++++ INPUT MATERIAL

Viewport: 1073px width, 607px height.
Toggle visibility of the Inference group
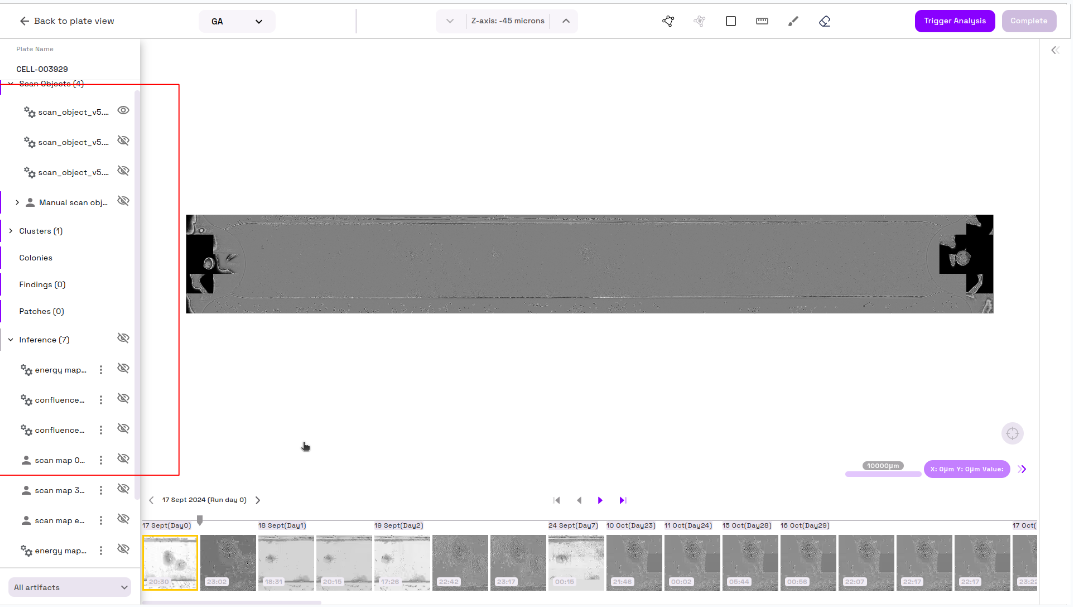tap(124, 339)
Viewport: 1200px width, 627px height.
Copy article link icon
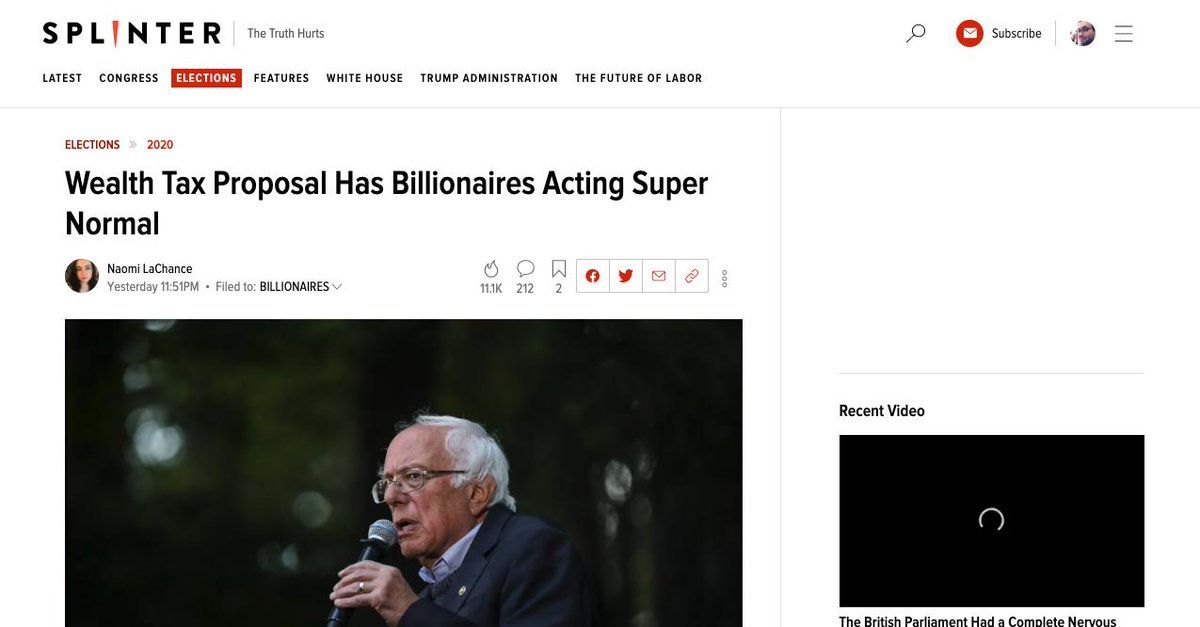(692, 276)
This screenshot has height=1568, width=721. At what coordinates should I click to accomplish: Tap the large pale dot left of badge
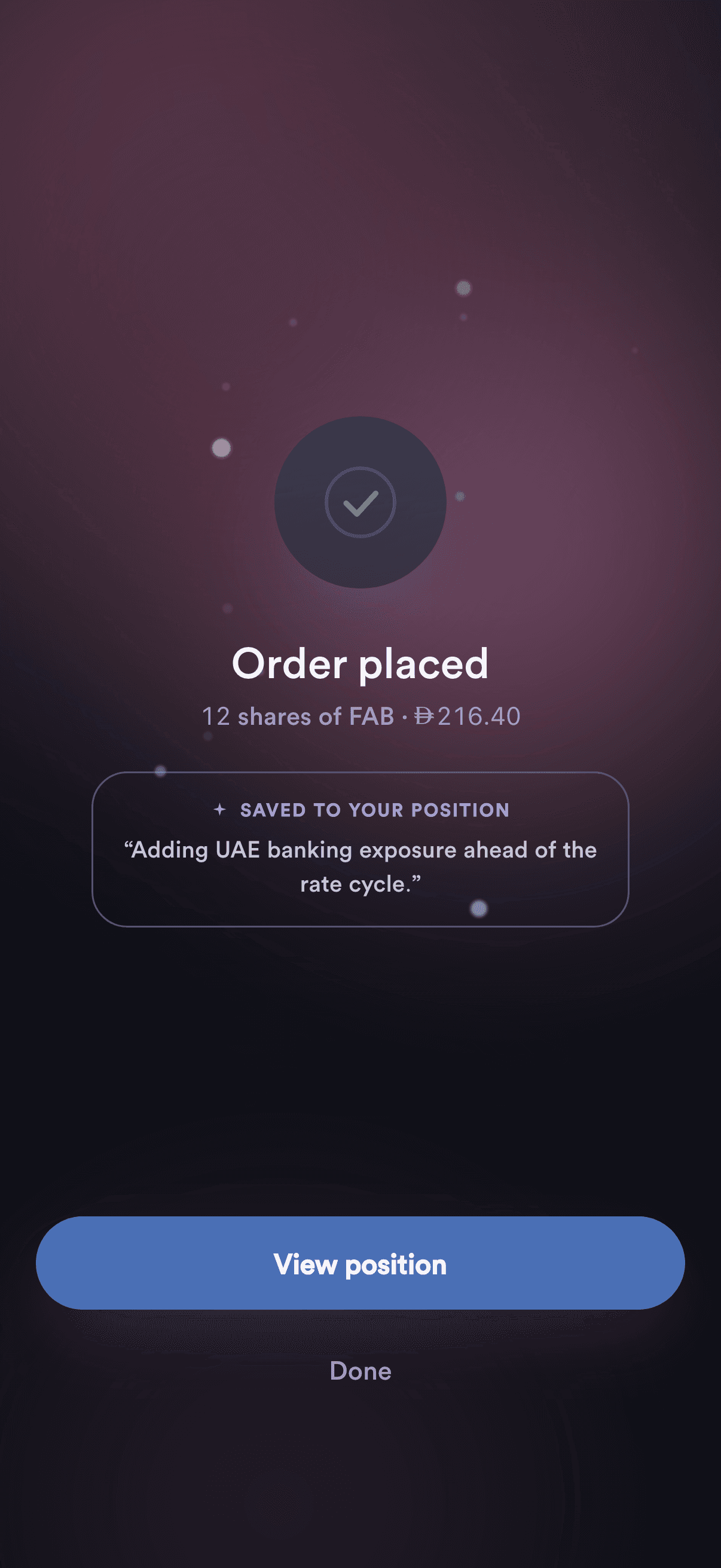click(x=221, y=448)
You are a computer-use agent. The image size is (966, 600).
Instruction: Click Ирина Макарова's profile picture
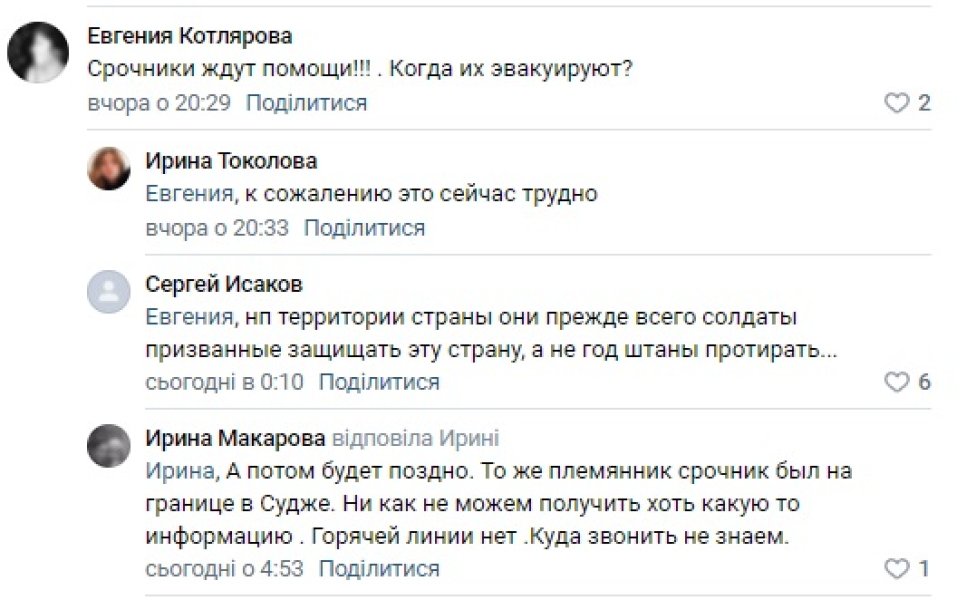(108, 442)
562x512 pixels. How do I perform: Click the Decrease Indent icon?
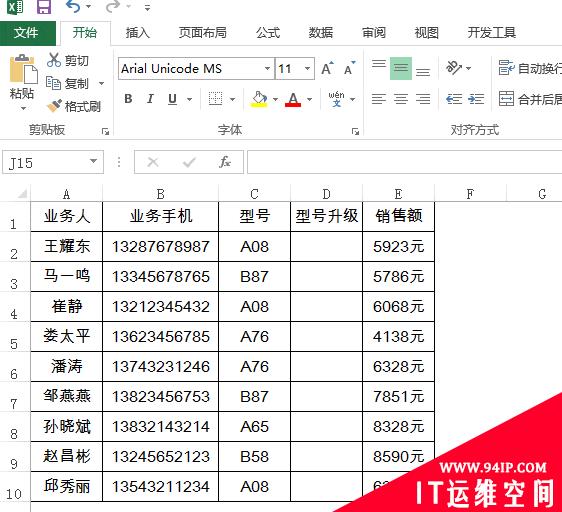click(x=454, y=99)
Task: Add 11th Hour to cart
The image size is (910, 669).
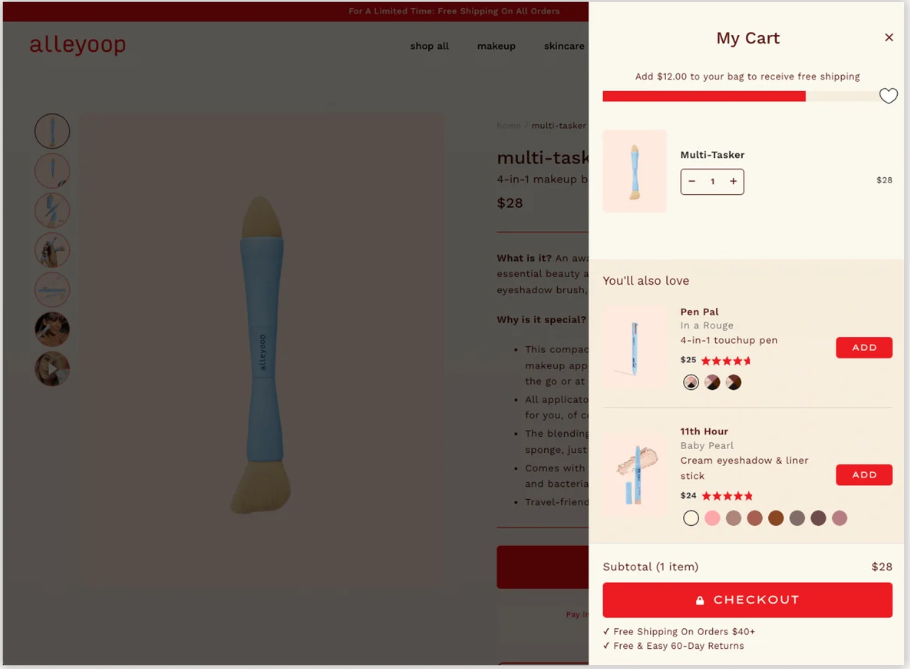Action: coord(864,475)
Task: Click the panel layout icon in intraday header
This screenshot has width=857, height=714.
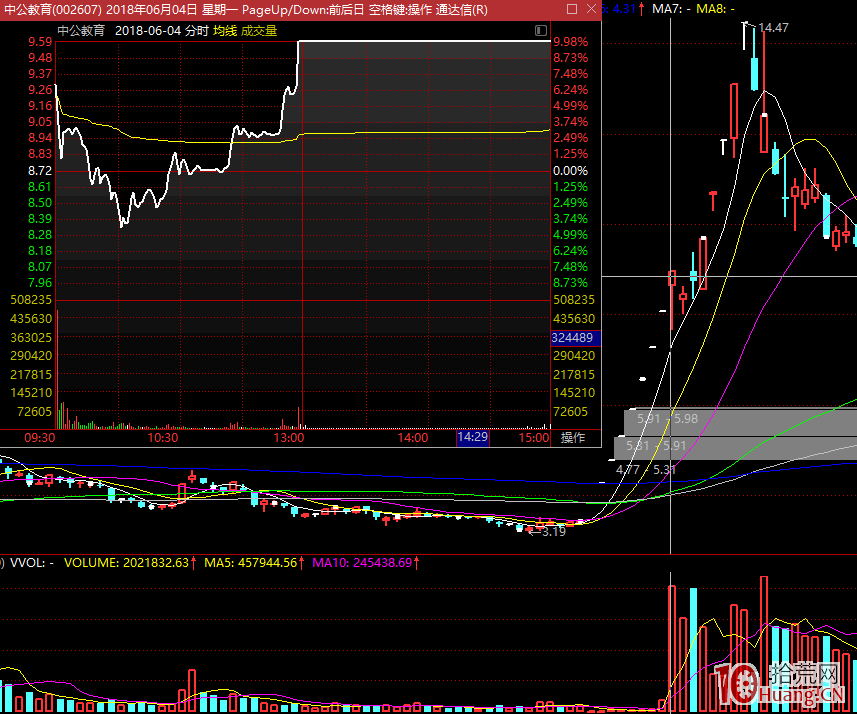Action: [x=541, y=31]
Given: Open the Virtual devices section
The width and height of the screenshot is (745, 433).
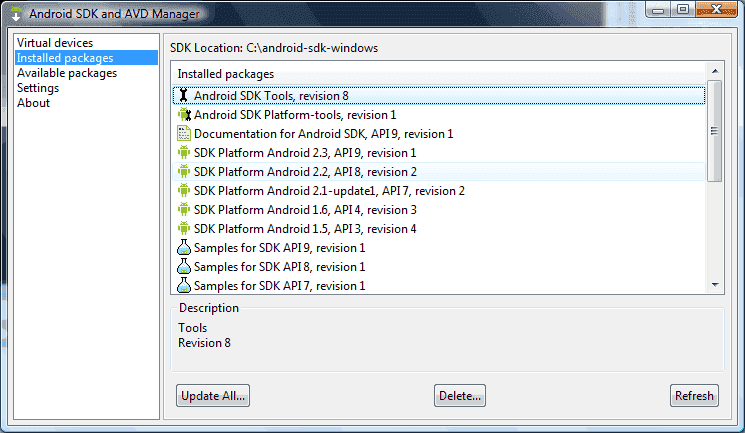Looking at the screenshot, I should click(x=55, y=43).
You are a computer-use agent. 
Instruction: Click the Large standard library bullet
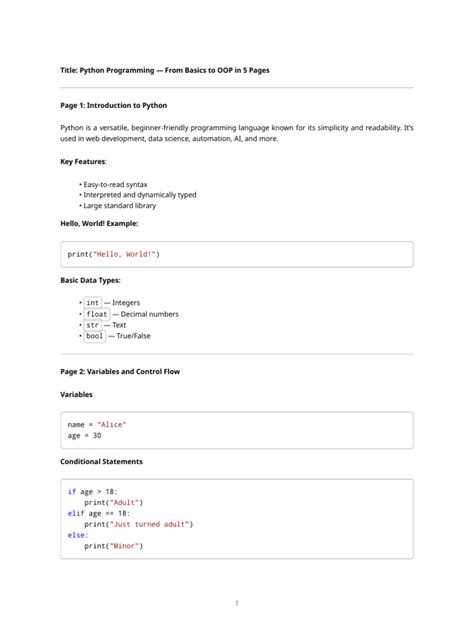120,206
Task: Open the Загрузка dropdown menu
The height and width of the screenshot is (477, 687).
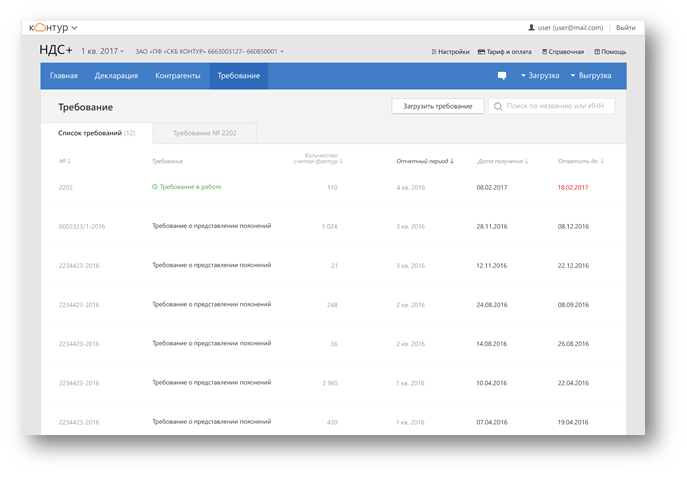Action: 540,76
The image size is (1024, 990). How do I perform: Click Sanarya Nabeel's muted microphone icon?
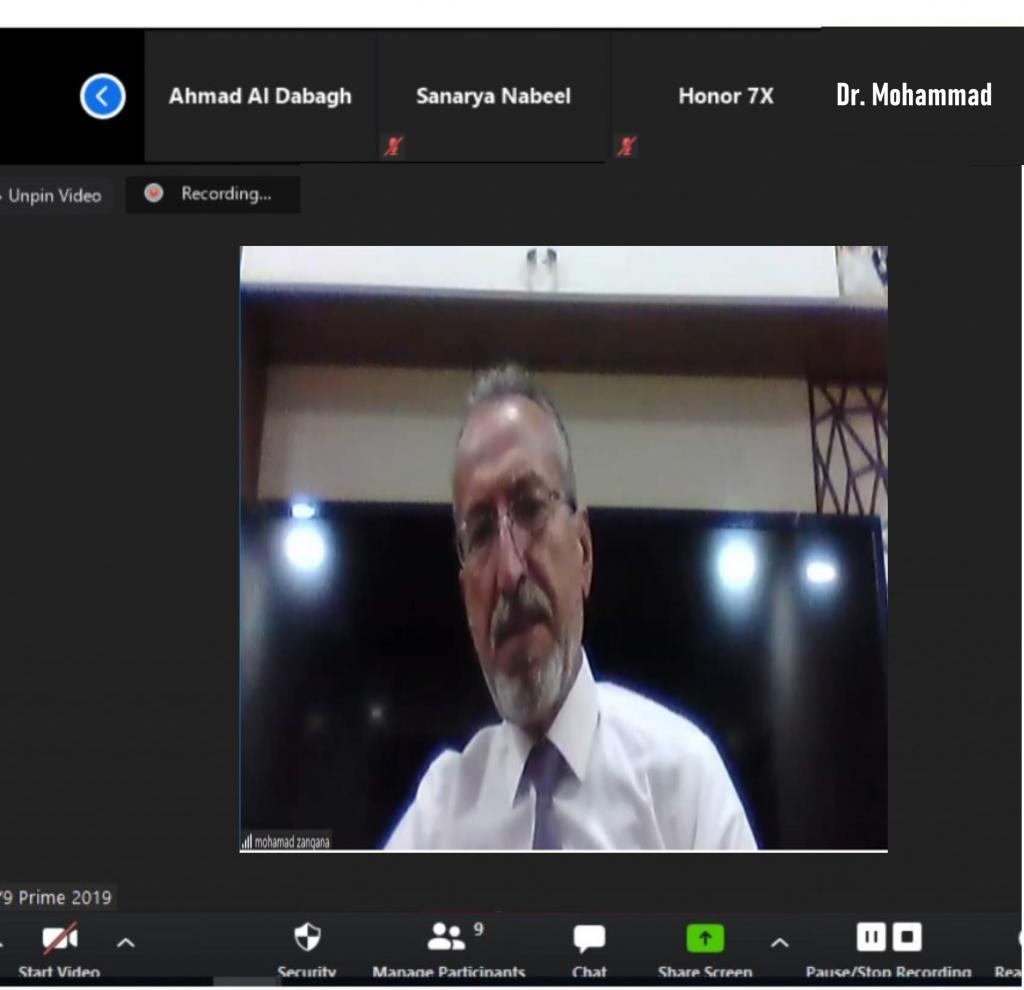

++++++++

> TRY IT:
Every line of the records above where the string "Viewport" is found should be copied.

> RESULT OF THIS EXERCISE:
Viewport: 1073px width, 607px height.
Viewport: 1200px width, 627px height.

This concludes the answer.